French govt faces new no-confidence vote over pensions row

France's government will face a no-confidence vote next week after a latest attempt to repeal an unpopular increase in the retirement age prompted left-wing opponents to announce the motion on Thursday.

French govt faces new no-confidence vote over pensions row

The pensions overhaul, a flagship measure of President Emmanuel Macron’s second and final term, lifted the retirement age to 64 from 62, sparking the country’s biggest protests in a generation.

The government has already survived multiple no-confidence votes over the pensions overhaul, even though Macron’s centrist party lost its overall majority in the lower-house National Assembly shortly after his re-election last year.

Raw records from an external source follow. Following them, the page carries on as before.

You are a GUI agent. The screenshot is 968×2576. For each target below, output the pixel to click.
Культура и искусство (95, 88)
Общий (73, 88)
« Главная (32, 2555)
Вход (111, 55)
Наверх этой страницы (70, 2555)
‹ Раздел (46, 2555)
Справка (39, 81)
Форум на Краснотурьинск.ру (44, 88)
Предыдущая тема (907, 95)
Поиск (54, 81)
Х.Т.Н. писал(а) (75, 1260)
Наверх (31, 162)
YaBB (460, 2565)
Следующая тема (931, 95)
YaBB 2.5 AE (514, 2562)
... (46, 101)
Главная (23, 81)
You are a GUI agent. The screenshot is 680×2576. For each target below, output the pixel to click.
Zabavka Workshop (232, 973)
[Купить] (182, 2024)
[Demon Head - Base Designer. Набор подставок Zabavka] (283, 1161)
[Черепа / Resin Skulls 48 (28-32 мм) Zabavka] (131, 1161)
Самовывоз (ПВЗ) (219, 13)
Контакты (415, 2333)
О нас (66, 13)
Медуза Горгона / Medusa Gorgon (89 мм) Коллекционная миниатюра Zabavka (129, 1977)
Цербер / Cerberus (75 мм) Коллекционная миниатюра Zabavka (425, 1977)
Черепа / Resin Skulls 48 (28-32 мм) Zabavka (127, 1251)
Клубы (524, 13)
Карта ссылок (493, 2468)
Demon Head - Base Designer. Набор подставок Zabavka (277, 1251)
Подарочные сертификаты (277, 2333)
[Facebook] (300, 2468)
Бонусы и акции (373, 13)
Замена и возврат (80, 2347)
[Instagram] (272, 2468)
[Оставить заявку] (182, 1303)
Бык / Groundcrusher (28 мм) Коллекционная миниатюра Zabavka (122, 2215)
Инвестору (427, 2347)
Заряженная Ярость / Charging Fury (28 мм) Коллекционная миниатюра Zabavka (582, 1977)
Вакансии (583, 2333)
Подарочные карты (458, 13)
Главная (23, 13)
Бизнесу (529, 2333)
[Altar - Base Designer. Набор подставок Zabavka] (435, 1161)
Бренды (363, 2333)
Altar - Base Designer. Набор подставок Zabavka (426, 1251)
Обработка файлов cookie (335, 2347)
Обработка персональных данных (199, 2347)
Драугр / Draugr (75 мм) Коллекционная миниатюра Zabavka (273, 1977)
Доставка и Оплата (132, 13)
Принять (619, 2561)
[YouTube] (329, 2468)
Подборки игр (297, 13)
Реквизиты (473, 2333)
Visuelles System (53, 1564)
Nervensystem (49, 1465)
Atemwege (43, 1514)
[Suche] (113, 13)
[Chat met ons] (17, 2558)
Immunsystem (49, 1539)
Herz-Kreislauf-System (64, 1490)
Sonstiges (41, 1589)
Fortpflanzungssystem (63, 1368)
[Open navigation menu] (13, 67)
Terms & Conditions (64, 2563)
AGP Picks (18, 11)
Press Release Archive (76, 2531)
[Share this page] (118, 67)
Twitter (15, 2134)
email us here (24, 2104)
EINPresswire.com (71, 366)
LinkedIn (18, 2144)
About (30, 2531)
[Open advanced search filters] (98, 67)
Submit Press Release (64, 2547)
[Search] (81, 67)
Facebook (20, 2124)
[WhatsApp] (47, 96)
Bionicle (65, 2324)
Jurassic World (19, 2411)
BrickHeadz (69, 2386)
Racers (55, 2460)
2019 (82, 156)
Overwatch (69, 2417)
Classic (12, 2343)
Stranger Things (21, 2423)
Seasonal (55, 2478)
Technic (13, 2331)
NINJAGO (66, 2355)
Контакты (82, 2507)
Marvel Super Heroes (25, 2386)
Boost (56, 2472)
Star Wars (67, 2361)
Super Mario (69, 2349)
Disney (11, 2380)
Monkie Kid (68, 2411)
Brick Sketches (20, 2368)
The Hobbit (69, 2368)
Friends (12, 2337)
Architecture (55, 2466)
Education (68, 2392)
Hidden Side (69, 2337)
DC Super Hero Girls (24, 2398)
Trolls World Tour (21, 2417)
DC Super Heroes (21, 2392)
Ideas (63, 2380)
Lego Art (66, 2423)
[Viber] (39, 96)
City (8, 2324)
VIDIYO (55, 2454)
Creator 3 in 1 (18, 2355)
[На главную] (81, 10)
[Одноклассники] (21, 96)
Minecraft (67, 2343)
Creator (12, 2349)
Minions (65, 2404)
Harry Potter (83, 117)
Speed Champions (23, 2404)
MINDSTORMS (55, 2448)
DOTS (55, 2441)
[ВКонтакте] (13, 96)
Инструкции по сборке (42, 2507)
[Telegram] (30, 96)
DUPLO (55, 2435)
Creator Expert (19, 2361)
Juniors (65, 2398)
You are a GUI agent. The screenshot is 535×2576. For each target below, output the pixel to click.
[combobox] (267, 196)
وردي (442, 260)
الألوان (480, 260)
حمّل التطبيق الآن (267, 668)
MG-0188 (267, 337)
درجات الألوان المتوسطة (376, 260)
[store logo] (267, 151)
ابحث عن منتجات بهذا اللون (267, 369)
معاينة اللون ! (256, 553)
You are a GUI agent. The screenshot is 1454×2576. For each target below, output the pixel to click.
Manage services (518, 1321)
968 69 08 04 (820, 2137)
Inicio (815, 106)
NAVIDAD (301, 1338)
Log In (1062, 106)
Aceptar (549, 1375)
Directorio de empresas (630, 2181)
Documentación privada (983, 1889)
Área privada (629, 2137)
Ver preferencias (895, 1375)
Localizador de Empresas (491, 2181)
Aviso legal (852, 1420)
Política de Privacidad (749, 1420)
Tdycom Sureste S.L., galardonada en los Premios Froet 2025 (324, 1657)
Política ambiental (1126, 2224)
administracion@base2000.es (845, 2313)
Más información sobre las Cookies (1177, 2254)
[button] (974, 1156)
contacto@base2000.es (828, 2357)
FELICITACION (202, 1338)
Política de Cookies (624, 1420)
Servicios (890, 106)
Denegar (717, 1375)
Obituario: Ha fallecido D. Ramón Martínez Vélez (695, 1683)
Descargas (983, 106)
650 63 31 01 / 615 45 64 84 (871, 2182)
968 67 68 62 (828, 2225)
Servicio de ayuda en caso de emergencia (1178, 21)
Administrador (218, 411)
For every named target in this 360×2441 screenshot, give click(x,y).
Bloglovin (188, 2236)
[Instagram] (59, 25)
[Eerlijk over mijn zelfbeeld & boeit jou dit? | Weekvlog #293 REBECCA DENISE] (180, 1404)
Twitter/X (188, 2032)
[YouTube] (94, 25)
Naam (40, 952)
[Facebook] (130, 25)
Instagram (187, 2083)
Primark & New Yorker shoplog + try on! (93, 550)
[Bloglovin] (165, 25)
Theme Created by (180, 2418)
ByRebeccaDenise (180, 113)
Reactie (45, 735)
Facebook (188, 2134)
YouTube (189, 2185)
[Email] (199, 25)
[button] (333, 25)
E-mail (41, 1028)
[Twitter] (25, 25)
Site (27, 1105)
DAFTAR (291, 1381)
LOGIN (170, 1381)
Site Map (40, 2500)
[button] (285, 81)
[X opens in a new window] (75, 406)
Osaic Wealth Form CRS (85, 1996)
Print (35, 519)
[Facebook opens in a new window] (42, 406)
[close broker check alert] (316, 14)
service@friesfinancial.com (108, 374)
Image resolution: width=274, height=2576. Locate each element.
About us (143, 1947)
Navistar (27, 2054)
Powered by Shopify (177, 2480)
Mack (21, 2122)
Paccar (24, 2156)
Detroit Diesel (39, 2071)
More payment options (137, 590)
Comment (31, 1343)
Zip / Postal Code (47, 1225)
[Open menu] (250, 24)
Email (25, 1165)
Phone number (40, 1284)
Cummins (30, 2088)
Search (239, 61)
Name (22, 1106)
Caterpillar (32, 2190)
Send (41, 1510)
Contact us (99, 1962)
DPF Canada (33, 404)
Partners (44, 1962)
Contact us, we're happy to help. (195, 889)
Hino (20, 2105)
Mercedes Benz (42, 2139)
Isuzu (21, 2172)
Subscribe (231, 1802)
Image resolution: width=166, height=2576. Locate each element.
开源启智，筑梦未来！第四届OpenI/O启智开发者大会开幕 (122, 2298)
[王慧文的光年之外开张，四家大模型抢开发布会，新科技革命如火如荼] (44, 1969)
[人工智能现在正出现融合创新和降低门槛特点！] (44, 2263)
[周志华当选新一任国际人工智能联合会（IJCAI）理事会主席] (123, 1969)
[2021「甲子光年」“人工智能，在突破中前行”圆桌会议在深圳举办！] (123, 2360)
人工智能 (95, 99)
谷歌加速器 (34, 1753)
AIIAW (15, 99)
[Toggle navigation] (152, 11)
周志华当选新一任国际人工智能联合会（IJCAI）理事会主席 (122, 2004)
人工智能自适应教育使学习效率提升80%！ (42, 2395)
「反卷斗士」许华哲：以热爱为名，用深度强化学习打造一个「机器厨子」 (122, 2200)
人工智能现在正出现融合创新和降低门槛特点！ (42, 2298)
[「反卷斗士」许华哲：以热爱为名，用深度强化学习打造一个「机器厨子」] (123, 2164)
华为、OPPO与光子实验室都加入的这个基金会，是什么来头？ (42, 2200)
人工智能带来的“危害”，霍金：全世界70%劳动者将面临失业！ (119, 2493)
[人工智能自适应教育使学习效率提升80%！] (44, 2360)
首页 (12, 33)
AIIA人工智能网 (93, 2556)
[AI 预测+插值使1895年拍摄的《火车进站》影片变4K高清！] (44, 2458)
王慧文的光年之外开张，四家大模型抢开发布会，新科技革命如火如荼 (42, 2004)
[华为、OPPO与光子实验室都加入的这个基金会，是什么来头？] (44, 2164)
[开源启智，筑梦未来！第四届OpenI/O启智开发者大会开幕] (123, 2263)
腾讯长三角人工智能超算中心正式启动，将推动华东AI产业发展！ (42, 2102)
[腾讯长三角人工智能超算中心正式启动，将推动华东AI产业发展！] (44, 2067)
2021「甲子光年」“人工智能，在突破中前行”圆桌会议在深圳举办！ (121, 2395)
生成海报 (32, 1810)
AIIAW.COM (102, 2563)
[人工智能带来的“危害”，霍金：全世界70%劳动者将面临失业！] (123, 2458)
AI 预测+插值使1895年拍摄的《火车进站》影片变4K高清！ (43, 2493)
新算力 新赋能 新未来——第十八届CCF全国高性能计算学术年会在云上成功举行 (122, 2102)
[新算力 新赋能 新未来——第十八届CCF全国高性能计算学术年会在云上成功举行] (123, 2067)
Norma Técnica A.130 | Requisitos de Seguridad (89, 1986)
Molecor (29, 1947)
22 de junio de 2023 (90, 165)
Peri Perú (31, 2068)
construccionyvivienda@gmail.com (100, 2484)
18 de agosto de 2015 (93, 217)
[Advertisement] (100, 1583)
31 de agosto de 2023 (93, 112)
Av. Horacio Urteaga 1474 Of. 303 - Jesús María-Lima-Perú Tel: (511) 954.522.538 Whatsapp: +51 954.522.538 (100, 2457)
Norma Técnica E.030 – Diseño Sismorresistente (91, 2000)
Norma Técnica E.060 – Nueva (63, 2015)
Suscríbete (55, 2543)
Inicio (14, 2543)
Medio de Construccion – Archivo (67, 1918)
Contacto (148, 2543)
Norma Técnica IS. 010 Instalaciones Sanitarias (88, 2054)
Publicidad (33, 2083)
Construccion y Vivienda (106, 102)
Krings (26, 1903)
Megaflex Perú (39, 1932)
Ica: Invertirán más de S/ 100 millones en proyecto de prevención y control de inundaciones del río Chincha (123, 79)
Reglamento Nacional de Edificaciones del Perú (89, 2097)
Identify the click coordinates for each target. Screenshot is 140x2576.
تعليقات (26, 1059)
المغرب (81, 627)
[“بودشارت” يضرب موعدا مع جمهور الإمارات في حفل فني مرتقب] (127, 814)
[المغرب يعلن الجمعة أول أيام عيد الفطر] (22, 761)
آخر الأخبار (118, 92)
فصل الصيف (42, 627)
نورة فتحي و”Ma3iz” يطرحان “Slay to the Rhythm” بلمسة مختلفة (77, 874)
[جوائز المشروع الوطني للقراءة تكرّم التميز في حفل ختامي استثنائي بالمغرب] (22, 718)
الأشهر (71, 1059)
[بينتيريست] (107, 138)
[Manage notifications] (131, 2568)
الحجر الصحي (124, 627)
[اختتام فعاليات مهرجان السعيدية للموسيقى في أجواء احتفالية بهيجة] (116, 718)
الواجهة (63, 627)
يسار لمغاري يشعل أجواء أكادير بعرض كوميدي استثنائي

Facing the reform’s potential defeat in the Assembly, Prime Minister Elisabeth Borne had invoked in March a controversial constitutional mechanism that passed the law without a vote.

Parliament’s speaker Yael Braun-Pivet on Wednesday said she would block on constitutional grounds a move by a small independent faction aimed at repealing the reform with new legislation, prompting the latest attempt to oust the government.

Mathilde Panot, a leading figure in the hard-left La France Insoumise (LFI)  party, told reporters that the leftist NUPES alliance submitted a no-confidence vote due to be examined early next week after the “anti-democratic” move.

The LIOT group that tabled the latest challenge to the pensions overhaul withdrew its text on Thursday, after the key article on repealing the retirement age rise was removed.

Panot said “discussions were still ongoing” with LIOT, which had not yet decided whether it would back the initiative.

The no-confidence motion appears to have scant chance of success because the right-wing Les Républicains party is unlikely to back it.

The far-right Rassemblement National (RN) party is also considering tabling a no-confidence motion.

“When a government allows itself to attack the workings of democracy to this extent, it deserves censure,” said its leader Marine Le Pen.

Panot said the NUPES coalition would “never abandon the fight” against the higher retirement age and would continue working towards its common goal of lowering the age to 60.

Thursday’s stormy parliamentary debate on the pension reform was interrupted when news broke of a mass stabbing attack in the Alpine town of Annecy, with MPs holding a minute’s silence in honour of the victims.